Report back every line from the entries below in which the word "Select" occurs.

──────── Material for the task ────────

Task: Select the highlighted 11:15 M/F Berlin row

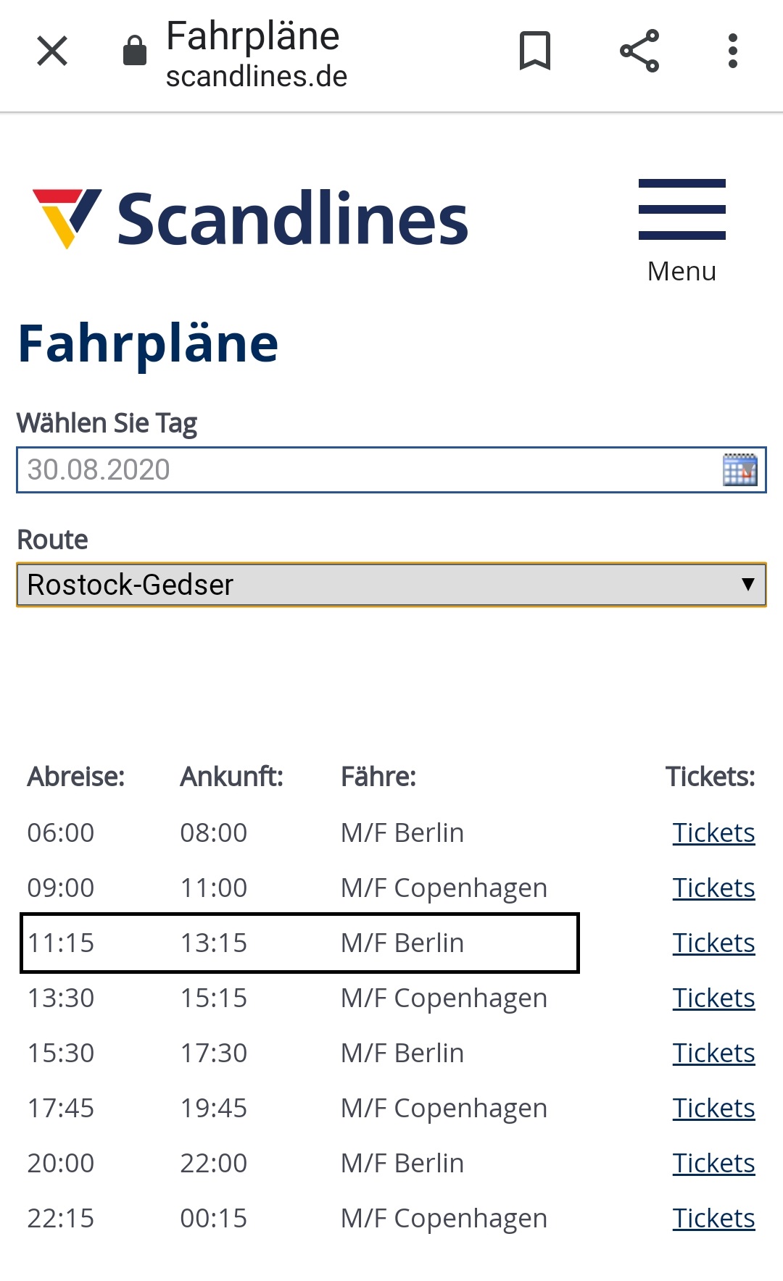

────────
──────── Material for the task ────────

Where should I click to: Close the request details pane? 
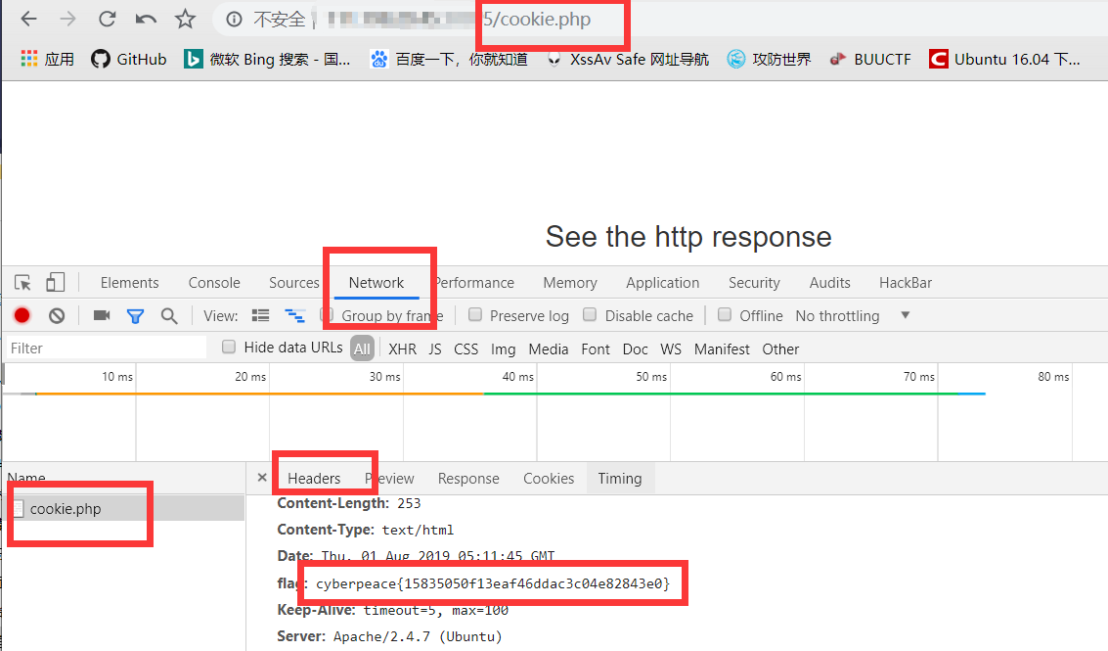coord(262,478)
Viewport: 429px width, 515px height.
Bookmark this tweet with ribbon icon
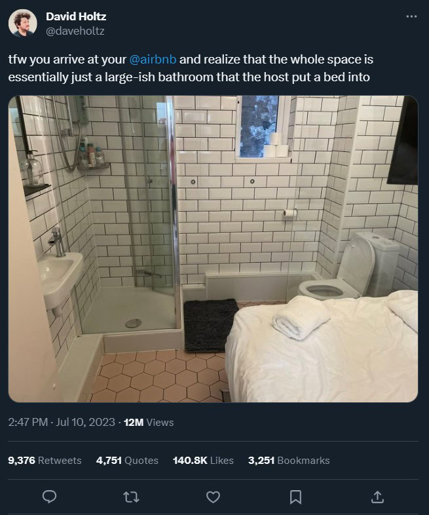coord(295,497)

────────
──────── Material for the task ────────

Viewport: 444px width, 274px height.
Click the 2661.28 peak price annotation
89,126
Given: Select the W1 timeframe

────────

Task solution:
Task: Select the highlighted 11:15 M/F Berlin row
Given: Select the W1 timeframe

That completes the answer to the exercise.